Mahmoud Maki made a public statement to the press that the president respected the request of the judicial council and will reverse his decision regarding the chief prosecutor.

The consequences of such a situation raised questions (pro and con) regarding the case of Abdel Maguid Mahmoud.

Some judges stated publicly that many cases were submitted to the chief prosecutors for prosecution and were rejected without investigation. If such allegations are true, then the people responsible in the Ministry of Justice to maintain the ethical standard of the judicial system and its independence should investigate such situations. Nevertheless, President Mursi committed a blunder. He should have proceeded with his decision regarding the resignation of the chief prosecutor.  After all, one of the main demands of the revolution was the dismissal of the chief prosecutor who was responsible for the prosecution of Mubarak’s opponents and the cleansing of the judicial system for corruption.

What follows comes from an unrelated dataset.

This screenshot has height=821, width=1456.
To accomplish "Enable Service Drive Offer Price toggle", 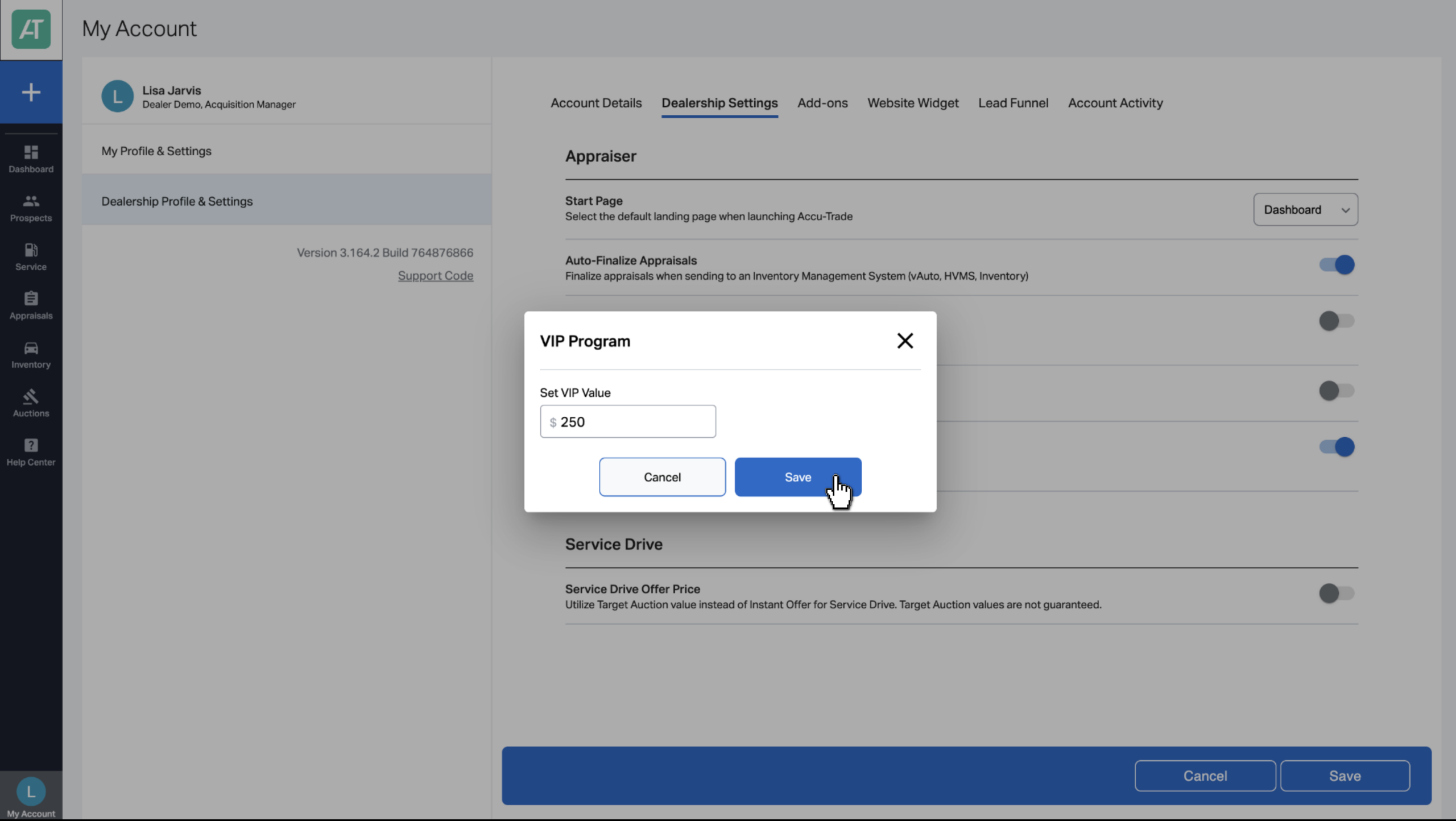I will click(x=1337, y=593).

The second factor that contributed to the increasing tension between the supporters and opponents of President Mursi is the proposed draft of a new constitution. When he assumed his new role after the election, President Mursi promised to dissolve the committee that was appointed by the Egyptian parliament before it was dissolved by the Egyptian Higher Court to draft a new constitution. The majority of the committee’s members were from Islamic political groups, which reflected unjustified representation of all segments of Egyptian society.  However, he failed to do so. The Egyptian media reported that the drafting of the new constitution would be presented to the public for ratification. The circulating news revealed that the proposed new constitution is short of equal representation of all segments of Egyptian society. If such rumors turn out to be true, it will lend more support to the opponents of President Mursi and support the belief that he and his party, the “Freedom and Justice Party”, as well as the Muslim Brotherhood, have been following a policy of deception since they joined the January 25th Revolution five days after it started. Such a political strategy, especially on the part of the Muslim Brotherhood and other political Islamist groups such as the Salafis, are contributing to the rising tensions among various groups in Egypt. Such negative political consequences will create barriers in the way of economic progress, which the country needs badly.

President Mursi has the capability to put an end to such a strategy and to implement the objectives of the Egyptian Revolution.